__Assignment__:
Give the lines again, unchanged, starting with the line containing "Given: Open the Measures dimension link" and ending with the last line of the data below.

__Input material__:
- - -

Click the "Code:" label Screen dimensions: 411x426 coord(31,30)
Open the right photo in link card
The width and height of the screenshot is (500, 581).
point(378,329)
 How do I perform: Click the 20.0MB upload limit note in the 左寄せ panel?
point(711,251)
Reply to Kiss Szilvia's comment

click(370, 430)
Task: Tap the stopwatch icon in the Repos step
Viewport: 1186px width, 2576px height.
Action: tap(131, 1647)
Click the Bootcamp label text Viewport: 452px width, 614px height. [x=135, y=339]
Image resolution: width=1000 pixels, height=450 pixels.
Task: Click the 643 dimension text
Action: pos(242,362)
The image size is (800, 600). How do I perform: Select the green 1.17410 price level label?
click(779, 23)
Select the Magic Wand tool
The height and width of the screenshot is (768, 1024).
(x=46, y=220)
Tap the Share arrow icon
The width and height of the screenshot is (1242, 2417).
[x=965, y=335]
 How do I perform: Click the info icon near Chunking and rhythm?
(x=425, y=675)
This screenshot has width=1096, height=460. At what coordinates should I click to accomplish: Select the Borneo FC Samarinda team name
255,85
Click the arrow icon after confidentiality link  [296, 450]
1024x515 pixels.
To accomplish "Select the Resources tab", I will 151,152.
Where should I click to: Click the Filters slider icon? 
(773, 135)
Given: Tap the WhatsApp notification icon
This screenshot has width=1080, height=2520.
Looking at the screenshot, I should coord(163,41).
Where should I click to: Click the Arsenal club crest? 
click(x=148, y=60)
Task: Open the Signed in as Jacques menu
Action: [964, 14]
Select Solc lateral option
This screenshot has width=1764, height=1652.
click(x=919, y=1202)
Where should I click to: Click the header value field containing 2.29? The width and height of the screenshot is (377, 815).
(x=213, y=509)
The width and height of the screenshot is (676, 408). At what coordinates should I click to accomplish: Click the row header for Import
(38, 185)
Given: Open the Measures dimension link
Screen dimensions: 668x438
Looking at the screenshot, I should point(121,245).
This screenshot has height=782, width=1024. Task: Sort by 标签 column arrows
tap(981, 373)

- - -

__Exercise response__:
Given: Open the Measures dimension link
Screen dimensions: 668x438
Looking at the screenshot, I should point(121,245).
This screenshot has height=782, width=1024. Task: Sort by 标签 column arrows
tap(981, 373)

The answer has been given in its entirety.